## What you are asked to do
Using the records that appear below, write out exactly the lines from the one with "The width and height of the screenshot is (604, 303)." through the one with "height=133. tap(109, 75)", keeping both end lines.

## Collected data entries
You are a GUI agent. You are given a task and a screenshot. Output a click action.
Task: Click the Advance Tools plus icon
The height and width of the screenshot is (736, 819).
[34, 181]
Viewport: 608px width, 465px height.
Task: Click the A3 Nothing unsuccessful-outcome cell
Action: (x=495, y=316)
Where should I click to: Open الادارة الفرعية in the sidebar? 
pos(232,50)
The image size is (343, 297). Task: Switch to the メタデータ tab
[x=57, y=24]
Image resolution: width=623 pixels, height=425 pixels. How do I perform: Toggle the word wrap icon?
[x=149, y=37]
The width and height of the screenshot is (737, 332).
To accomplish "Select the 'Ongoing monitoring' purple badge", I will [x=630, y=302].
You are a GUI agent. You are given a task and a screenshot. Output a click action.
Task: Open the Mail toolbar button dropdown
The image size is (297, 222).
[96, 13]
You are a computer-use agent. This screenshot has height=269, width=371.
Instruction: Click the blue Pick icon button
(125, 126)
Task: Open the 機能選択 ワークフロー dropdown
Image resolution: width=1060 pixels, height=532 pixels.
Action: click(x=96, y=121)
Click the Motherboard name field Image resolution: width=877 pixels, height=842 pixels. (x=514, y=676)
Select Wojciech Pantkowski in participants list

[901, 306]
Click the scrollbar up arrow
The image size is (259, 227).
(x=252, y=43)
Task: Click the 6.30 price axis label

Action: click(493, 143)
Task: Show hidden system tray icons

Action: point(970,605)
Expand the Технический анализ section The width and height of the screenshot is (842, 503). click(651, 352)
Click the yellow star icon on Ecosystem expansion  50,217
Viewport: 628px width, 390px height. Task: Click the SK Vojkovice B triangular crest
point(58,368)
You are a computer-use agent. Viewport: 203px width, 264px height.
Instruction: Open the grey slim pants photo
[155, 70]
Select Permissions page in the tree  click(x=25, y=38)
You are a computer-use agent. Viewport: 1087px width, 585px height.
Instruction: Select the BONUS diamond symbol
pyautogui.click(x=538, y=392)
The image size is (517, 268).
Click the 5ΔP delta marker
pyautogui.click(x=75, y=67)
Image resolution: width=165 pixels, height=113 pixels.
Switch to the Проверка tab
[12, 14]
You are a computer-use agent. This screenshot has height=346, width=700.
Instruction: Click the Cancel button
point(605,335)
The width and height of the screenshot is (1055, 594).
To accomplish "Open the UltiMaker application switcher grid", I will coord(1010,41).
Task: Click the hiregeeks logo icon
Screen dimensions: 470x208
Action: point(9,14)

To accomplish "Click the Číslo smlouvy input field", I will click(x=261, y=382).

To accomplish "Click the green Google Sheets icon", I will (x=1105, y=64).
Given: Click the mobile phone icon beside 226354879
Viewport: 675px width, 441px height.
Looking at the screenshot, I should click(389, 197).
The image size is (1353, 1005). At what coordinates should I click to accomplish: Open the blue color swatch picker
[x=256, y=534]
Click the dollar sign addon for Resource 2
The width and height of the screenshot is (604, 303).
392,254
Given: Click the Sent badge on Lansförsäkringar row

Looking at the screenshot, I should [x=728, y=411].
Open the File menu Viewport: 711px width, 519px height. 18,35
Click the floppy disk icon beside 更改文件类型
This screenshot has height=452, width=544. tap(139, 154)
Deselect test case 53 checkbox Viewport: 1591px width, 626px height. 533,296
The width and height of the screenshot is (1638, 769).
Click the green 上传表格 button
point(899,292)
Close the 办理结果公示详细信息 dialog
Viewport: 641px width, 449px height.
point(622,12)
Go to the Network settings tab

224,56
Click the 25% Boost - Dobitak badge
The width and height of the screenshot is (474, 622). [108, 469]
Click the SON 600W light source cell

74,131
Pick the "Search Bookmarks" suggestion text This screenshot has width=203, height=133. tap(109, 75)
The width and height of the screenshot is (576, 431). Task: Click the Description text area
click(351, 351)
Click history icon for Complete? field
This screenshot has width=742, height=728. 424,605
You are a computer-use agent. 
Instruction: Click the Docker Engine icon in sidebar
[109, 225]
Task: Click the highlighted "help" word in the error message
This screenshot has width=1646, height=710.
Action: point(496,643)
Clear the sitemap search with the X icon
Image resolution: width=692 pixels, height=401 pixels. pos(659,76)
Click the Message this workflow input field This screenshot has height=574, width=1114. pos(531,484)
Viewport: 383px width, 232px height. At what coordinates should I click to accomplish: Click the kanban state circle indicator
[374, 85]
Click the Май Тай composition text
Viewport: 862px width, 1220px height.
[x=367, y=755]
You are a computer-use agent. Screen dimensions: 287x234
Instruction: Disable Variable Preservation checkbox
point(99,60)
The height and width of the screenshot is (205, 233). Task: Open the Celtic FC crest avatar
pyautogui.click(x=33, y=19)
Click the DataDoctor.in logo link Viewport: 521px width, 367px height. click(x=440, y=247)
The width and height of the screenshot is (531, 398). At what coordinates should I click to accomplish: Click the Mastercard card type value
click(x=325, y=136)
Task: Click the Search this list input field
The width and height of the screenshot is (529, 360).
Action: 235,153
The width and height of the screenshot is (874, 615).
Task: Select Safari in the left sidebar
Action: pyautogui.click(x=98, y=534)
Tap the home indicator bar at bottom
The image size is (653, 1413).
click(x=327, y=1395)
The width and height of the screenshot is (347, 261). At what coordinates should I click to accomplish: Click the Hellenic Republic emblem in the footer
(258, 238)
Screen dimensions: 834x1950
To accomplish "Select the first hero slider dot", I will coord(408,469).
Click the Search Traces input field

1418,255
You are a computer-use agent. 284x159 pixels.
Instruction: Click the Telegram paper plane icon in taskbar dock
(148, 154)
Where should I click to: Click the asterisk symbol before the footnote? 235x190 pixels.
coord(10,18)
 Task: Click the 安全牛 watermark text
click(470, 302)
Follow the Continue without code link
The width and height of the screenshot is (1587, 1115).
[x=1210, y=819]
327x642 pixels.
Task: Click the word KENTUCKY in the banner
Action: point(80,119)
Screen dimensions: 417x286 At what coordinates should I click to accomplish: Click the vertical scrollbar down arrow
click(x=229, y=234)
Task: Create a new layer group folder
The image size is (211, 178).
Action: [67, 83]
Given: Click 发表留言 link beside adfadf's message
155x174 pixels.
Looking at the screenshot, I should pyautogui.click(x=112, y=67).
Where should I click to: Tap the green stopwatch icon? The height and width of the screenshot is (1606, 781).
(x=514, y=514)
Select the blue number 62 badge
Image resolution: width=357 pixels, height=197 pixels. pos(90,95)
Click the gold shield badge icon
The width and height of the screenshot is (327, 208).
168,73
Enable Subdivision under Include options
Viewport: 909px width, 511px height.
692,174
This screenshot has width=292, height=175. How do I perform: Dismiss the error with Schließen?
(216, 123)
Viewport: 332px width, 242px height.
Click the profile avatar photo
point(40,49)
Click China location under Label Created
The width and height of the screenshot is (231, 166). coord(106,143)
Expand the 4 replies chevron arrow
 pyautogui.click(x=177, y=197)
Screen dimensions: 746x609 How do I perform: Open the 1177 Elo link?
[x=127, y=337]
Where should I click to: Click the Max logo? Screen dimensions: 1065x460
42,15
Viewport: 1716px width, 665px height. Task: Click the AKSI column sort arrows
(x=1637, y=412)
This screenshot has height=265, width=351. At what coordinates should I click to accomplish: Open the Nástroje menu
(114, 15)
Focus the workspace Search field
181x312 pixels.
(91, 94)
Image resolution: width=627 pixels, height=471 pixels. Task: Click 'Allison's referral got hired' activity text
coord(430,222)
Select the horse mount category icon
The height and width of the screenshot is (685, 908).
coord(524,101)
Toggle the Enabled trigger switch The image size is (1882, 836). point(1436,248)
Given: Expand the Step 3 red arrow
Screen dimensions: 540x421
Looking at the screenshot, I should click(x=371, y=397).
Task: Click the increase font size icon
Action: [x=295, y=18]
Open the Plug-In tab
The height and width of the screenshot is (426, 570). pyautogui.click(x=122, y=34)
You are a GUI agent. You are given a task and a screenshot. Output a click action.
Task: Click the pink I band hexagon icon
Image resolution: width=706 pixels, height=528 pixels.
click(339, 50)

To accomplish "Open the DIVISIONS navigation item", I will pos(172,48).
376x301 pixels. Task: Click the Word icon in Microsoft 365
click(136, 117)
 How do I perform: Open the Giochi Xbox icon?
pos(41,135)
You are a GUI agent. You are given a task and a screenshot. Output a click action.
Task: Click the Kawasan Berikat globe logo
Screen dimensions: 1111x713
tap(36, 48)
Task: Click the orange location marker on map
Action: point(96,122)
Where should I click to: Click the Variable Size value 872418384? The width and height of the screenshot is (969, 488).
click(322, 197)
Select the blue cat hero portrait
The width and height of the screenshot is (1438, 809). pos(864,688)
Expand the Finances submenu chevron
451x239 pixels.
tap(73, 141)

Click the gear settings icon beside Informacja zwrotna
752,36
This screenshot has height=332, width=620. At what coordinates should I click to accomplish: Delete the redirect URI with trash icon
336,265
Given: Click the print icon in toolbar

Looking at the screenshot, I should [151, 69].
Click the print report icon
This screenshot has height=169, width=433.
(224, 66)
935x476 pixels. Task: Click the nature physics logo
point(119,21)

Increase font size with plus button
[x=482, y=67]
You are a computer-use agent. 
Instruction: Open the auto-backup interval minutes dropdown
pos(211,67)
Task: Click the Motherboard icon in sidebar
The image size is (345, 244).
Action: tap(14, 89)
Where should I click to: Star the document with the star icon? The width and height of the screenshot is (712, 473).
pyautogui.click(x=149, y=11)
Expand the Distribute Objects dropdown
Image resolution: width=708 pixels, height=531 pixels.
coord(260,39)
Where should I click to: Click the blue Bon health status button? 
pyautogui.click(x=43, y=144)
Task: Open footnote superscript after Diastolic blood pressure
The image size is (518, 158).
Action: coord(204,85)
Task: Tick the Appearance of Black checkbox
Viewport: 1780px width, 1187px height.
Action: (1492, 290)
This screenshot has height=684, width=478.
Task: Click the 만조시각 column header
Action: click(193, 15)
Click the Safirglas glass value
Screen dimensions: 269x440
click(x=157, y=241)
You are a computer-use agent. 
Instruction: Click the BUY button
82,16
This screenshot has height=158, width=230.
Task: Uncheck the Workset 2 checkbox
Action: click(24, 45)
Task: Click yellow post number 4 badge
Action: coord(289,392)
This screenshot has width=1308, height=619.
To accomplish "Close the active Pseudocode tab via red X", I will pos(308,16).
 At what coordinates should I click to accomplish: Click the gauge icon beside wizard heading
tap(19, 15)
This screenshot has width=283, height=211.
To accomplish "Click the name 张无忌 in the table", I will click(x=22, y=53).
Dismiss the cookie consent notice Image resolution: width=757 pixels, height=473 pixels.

## Completed exercise
The width and height of the screenshot is (604, 303).
392,254
Given: Click the Sent badge on Lansförsäkringar row

Looking at the screenshot, I should [x=728, y=411].
Open the File menu Viewport: 711px width, 519px height. 18,35
Click the floppy disk icon beside 更改文件类型
This screenshot has height=452, width=544. tap(139, 154)
Deselect test case 53 checkbox Viewport: 1591px width, 626px height. 533,296
The width and height of the screenshot is (1638, 769).
Click the green 上传表格 button
point(899,292)
Close the 办理结果公示详细信息 dialog
Viewport: 641px width, 449px height.
point(622,12)
Go to the Network settings tab

224,56
Click the 25% Boost - Dobitak badge
The width and height of the screenshot is (474, 622). [108, 469]
Click the SON 600W light source cell

74,131
Pick the "Search Bookmarks" suggestion text This screenshot has width=203, height=133. tap(109, 75)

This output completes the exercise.